Alio Gold (TSX: ALO; NYSE: ALO) reported higher production costs and lower metal revenues in 2018’s second quarter compared to the same quarter in 2017, largely due to complications at its San Francisco and Florida Canyon gold mines.
Alio metal revenues fell to $26.2 million compared to $27.1 million in the same quarter of the previous year. Meanwhile, production costs rose to $20.7 million compared to $16.1 million in the same quarter of the previous year. All-in sustaining costs per oz. rose from $954 to $1,314, and cash flow from operations fell from a $2.7 million gain to an $8.2 million loss.
The San Francisco mine produced 14,466 oz. gold and 7,661 oz. silver, down from 22,011 oz. gold and 10,332 oz. silver in 2017’s second quarter. As a result, the company said it will not meet its 2018 production guidance of 90,000 oz. gold to 100,000 oz. gold.
Alio attributes the underperformance to a 0.46 gram gold crusher feed grade compared to a planned 0.59 gram gold feed grade. It says increased blasting may have caused the diluted gold grade.

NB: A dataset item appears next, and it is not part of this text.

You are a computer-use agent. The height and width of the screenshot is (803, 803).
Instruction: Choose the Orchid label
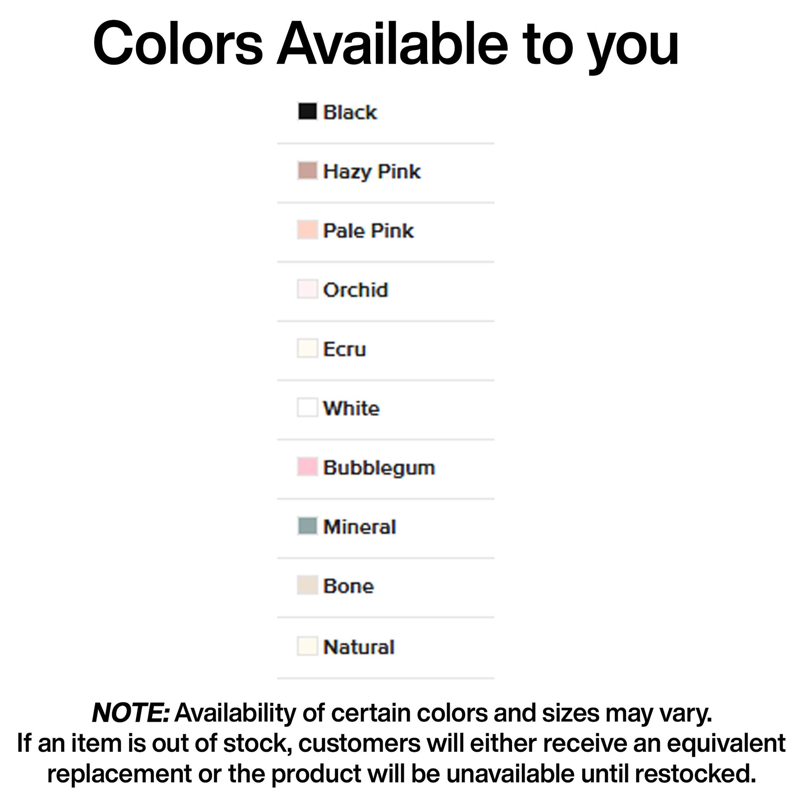point(355,290)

In May 2018, the company updated its resource model and ore control model. It says crusher feed in June and July 2018 more closely correlated with the new model’s grade predictions, and it aims to table an updated technical report on the mine by the end of the year. In the meantime, Alio says it will focus on mining more profitable ounces.
Florida Canyon continues to ramp up after Alio restarted it last year. The company says increased cyanide consumption caused higher costs at the mine.
Shares of Alio are currently trading at $1.57 with a 52-week range of $1.52 to $6.05. The company has a $145 million market capitalization.